Let's consider the following situation: we have microeconomics, and a hired team which can conduct software tests of a product of required quality for the customer for a certain amount of money. Along with the team microeconomics, there is big market microeconomics. When the customer asks us to provide the highest quality, we will, in return, ask him to provide us with resources.

The cost of resources in our team’s microeconomics and the cost of resources in market microeconomics (for the testing period) are different. The same work is more expensive in the market. Do you have such situations and how do you keep the balance between the cost of services provided by the internal team and the cost of service provided by an external team?

Answer

It's difficult to give an answer to this question based on my own experience. As an engineer, I am excluded from the project economics. As a manager, I sometimes know something about the project economics, I know of labor rates for our employees, but nothing else. If your employees have the same expertise as in the market but their cost is lower, this is a great advantage which can help you retain the customer.

But it’s not always so good. For instance, there are cases when a big project enters the market, and sucks out all the experts by using higher rates. Another example is a company for which I served as QA Director for two years. They employed unique experts (who, among other things, corrected the Linux core) who twice a year came to the owner and asked for salary increase. The owner could not reject the salary increase because the loss of experts means the loss of business. Yet to increase salaries means that the company loses its margin, profit, and business. If the cost of your employees is higher, there’s a danger that competitors would offer to do the same things but 1.5 times cheaper. They might fail doing the work, yet such price dumping is typical at tenders. Even if they fail the project, it doesn’t matter much for us since we failed to get the project.

A solution is to provide advanced and continuous training for employees. And you can assign more complex tasks to “expensive” employees, to motivate them with interesting work. And assign routine tasks to new employees who are “cheaper”, and then train them, etc. But it’s absolutely obvious that this should be based on a reliable foundation of processes. If everything is not written down and depends on a couple of experts, communicating information from one employee to another will cost a lot and take time.


Question

How can you assess costs for training and for testing? Are there any methods for finding a balance between hiring experts from outside or less expensive training of your employees?

Answer

I don't know any special studies on this subject. If you provide training in general, then it’s a strange approach.
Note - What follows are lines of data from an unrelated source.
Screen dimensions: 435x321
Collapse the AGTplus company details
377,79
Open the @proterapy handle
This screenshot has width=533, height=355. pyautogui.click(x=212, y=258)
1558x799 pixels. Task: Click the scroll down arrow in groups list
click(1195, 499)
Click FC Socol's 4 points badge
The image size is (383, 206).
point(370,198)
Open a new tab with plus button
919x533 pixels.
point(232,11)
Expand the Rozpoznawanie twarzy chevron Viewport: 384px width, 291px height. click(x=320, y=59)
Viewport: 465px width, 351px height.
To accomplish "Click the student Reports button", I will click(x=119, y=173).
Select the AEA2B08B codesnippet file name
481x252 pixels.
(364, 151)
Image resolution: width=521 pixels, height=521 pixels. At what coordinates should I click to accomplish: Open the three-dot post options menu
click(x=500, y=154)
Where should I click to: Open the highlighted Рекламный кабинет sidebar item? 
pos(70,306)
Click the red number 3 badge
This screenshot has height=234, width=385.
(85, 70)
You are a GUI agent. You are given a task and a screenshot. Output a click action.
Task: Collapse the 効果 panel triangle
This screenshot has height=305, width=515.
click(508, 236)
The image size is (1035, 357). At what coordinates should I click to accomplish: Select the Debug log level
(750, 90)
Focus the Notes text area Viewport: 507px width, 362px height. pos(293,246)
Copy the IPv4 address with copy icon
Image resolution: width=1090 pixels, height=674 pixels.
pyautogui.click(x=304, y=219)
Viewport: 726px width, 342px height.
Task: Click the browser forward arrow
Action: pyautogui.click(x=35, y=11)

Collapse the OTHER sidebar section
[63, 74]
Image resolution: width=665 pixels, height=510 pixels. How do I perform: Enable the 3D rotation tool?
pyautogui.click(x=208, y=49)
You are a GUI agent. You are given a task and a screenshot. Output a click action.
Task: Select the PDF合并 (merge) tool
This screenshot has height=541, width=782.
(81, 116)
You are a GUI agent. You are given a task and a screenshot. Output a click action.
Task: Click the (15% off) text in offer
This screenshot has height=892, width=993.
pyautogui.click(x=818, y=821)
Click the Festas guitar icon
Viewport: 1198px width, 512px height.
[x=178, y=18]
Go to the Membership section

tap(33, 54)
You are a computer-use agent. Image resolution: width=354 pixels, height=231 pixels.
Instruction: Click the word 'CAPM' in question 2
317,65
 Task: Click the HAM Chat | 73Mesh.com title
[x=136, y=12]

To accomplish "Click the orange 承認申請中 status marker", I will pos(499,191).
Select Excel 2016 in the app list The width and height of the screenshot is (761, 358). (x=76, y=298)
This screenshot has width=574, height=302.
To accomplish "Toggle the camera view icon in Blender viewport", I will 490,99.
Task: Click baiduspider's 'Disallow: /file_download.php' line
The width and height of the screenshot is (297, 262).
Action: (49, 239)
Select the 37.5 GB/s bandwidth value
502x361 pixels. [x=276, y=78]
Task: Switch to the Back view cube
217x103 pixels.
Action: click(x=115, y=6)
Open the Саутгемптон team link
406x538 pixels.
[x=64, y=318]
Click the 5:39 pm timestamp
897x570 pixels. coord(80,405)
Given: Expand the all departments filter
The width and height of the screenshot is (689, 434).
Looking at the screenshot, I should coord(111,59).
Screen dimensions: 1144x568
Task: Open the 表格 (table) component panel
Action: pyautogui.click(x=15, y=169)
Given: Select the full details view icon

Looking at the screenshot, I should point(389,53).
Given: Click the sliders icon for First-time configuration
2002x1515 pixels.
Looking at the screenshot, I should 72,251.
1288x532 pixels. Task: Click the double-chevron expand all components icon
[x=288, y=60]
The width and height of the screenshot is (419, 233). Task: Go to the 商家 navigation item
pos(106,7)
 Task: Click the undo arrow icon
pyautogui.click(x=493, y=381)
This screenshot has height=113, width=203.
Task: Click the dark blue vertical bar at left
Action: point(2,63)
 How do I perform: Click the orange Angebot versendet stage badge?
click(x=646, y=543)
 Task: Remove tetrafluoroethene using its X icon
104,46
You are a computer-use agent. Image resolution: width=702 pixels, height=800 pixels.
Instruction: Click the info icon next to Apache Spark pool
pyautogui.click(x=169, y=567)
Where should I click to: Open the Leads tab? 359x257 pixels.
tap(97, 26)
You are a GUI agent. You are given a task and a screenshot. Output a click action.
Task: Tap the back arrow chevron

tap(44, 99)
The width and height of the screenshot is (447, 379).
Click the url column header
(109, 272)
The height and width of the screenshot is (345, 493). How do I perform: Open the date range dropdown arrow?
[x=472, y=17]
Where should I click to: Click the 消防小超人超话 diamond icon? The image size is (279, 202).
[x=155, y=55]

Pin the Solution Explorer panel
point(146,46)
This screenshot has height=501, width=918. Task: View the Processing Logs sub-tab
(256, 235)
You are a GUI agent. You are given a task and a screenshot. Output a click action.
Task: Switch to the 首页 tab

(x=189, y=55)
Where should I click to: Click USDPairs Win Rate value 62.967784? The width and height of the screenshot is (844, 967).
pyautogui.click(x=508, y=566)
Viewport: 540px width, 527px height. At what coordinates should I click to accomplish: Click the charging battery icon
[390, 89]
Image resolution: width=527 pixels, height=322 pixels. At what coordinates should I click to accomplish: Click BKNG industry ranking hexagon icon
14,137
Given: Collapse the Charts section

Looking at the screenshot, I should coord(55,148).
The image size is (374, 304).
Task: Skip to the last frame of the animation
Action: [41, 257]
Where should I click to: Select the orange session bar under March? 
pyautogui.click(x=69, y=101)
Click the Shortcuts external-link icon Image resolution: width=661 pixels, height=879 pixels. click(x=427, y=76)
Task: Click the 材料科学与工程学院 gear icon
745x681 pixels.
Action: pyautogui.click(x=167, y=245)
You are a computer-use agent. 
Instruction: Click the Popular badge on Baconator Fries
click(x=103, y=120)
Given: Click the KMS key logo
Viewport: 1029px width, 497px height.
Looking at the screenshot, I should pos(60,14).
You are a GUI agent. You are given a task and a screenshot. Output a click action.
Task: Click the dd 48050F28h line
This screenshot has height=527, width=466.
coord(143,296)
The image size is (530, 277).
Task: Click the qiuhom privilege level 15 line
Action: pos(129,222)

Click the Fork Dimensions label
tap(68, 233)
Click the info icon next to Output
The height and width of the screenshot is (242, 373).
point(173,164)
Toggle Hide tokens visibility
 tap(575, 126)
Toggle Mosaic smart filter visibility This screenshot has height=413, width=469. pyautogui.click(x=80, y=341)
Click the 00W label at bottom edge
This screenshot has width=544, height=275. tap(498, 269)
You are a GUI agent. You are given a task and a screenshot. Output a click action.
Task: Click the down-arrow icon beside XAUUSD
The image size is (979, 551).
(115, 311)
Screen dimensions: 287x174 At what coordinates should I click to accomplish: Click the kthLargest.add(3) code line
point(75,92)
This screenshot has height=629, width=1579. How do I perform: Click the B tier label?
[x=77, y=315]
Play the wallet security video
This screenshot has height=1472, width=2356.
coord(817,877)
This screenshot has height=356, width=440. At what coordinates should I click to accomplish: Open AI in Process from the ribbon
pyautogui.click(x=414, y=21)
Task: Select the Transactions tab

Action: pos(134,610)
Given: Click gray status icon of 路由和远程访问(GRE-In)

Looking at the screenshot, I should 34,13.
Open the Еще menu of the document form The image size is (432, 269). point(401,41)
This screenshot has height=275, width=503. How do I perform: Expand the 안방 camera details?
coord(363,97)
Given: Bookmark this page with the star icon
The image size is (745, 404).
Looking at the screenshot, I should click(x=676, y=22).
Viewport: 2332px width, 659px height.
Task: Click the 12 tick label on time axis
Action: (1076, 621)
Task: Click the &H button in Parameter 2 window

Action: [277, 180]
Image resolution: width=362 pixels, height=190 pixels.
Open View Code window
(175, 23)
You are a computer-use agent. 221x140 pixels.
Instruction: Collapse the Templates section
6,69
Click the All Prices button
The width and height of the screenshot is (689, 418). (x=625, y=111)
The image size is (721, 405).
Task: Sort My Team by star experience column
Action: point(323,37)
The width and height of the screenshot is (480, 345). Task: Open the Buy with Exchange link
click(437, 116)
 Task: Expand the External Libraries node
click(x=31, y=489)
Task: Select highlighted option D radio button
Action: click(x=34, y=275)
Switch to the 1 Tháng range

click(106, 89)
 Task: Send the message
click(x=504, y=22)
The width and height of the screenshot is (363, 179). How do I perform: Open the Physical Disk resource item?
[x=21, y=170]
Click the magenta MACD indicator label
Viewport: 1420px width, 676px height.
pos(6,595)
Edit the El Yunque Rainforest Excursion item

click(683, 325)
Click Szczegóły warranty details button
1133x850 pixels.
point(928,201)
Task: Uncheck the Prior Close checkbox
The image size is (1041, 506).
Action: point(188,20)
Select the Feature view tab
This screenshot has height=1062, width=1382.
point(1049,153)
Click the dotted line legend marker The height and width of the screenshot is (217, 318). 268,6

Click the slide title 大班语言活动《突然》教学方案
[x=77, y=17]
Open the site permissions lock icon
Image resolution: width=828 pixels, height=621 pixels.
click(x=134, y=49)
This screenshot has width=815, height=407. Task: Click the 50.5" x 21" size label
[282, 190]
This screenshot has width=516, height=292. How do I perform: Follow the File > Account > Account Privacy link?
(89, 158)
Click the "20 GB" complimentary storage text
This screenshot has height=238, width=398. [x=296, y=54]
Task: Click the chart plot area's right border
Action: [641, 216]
If you provide training in specific things necessary for a given project, then such an approach will greatly depend on the project, and it would be strange to give any general figures.

Employees are introduced into a project when the project already exists. If you get them beforehand, there’s a risk that the project won’t happen and costs won't be returned.

Normally, employees are trained locally, not globally. For instance, employees having experience in using QTP were assigned to the project, and several training sessions were conducted to teach them how to build QTP frameworks, which did not affect the project at all.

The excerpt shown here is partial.